--- Data excerpts Enclosed Below ---

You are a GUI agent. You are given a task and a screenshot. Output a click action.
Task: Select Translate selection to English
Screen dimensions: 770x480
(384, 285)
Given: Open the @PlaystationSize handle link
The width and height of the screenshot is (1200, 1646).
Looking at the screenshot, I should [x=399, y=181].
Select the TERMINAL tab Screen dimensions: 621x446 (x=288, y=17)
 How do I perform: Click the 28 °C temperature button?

--- End of Enclosed Data excerpts ---

▸ What needs to be done: Read through the data and copy every line where "Select" shows up.

▸ Result of the exercise:
Task: Select Translate selection to English
Select the TERMINAL tab Screen dimensions: 621x446 (x=288, y=17)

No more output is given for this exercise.